Presidential Communications Development and Strategic Planning Office
- In office July 30, 2010 – December 31, 2013
- President: Benigno Aquino III
- Preceded by: Position created
- Succeeded by: Manolo Quezon

Personal details
- Born: Ramon Arellano Carandang September 2, 1967 (age 59)
- Education: Ateneo de Manila University (AB)
- Occupation: Cabinet Secretary
- Profession: Journalist News Anchor
- Website: rickycarandang.com

= Ricky Carandang =

Filipino journalist

Ramon "Ricky" Arellano Carandang (born September 2, 1967) is a Filipino journalist and former government official. Notable for his tenure as a news correspondent and anchor for ABS-CBN and the ANC, Carandang resigned from broadcasting on July 9, 2010, to join the government as Secretary of the Presidential Communications Development and Strategic Planning Office (PCDSPO) under President Benigno Aquino III. He is currently Vice President and Head of Integrated Corporate Communications at First Philippine Holdings Corporation, First Gen Corporation, and Energy Development Corporation.

== Early life and career ==
Ricky Carandang was born as Ramon Arellano Carandang on September 2, 1967, in Manila, Philippines. He is the son of Dr. Brigido Carandang Jr., former president and dean of St. Luke's College of Medicine, and Dr. Maria Lourdes Arellano-Carandang, a clinical psychologist and Founder of the MLAC Institute for Children and Families.

He spent part of his early childhood in Sacramento, California, attending Isadore Cohen Elementary School.

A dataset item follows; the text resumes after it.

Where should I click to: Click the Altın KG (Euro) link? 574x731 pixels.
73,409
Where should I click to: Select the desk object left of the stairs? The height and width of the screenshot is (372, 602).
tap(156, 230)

He later returned to the Philippines and completed his high school and college education at the Ateneo de Manila University, earning a Bachelor of Arts in management economics in 1989.

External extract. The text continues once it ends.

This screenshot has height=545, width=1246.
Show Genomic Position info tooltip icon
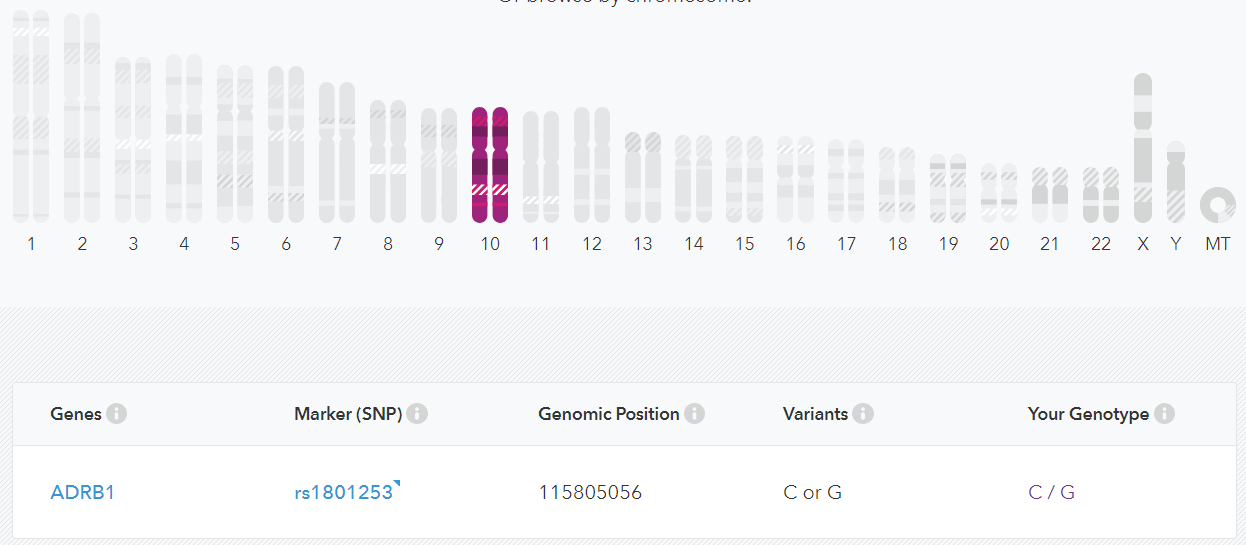click(x=694, y=414)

Throughout the 1990s, Carandang worked in the business sector as a stockbroker with Pryce Securities, HG Asia Securities, and Kim Eng Securities.

=== Media career ===
Carandang began his media career as a radio anchor for DZAR Angel Radyo in 1993. By 2000, he had become a prominent news anchor for the ANC, co-hosting the evening news program The Rundown, hosting the national affairs talk show The Big Picture, and serving as a field reporter for ABS-CBN's flagship news programs TV Patrol and Bandila.

== Public service ==
In 2010, Carandang became the first head of the Presidential Communications Development and Strategic Planning Office (PCDSPO), established at the beginning of President Benigno S. Aquino III’s administration to oversee presidential messaging and strategic planning. He resigned on December 12, 2013, with his departure effective at the end of the year.

== Awards and distinctions ==
Carandang was named “Broadcaster of the Year” by the Rotary Club of Manila in 2010. He also served as President and Business Editor of Newsbreak Magazine from 2000 to 2004.